Beyond the facts of genus, species, clones, chlorine, tarps, and scuba divers, there’s Eric Muñoz the dedicated — maybe the obsessed.
“This story is my personal journey. The Caulerpa not only invaded a wetland, it invaded me — my heart, my mind. It challenged me incredibly, to understand it and explain it, and this book is my response to that challenge.
Over the past decade and a half, the battle against Caulerpa taxifolia has been, by Muñoz’s own admission, “the prevailing element in [his] actions and thoughts.”
I asked Muñoz, who served as president of the Agua Hedionda Lagoon Foundation for six years and remains a boardmember, whether the infestation angered him.
“I didn’t get angry, I got very sad. I remember one day when I literally wept for the lagoon. I hadn’t been a longtime boater or water skier — I’m mainly a surf guy — but thinking that our lagoon was going to get shut down, all because of an aquarium plant that got dumped in there…”

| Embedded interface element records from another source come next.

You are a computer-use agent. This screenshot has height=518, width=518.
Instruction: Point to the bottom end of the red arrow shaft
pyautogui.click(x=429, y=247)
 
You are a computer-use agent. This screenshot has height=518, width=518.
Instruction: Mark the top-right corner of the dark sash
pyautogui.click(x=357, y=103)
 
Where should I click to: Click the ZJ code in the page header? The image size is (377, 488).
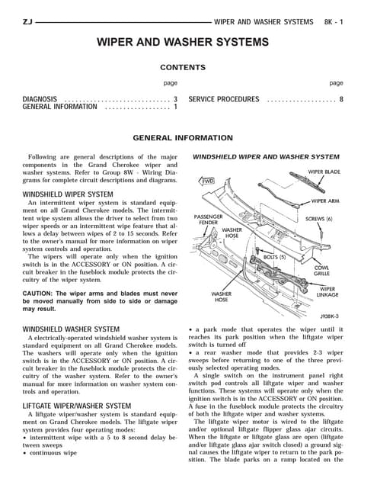[x=27, y=22]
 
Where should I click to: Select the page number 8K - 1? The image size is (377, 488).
[x=334, y=22]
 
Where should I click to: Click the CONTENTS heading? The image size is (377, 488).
[x=183, y=67]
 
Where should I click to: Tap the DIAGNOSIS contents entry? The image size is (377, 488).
[x=40, y=99]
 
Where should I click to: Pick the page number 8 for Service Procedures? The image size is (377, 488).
[x=341, y=99]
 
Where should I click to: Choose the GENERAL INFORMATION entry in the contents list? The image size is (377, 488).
[x=59, y=107]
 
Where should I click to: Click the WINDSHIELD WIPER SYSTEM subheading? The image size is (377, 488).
[x=68, y=194]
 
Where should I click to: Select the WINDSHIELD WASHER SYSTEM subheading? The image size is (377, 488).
[x=71, y=329]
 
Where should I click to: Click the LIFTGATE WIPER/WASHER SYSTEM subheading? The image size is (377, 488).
[x=77, y=406]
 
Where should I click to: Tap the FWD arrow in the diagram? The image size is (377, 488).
[x=206, y=181]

Muñoz’ Caulerpa Conquest was released on July 15. Will the proverbial man on the street have any interest in a book about eradicating seaweed in a lagoon? Muñoz answers in strident, almost messianic tones. “I tried to write it in such a manner that it has an international reach, showing people that a guy like me, who had just an undergraduate degree in geography and wanted to live near the ocean, could do this. A lot of science guys write only for a small audience in journals, but I wanted to bust beyond that realm. It was a case where policy, funding, and science all came together to solve an environmental problem, and that’s pretty rare. I’d like high school and university students to read it, as well as policy and planning people, elected officials and funding agencies. There’s almost no end to who might be interested in it.”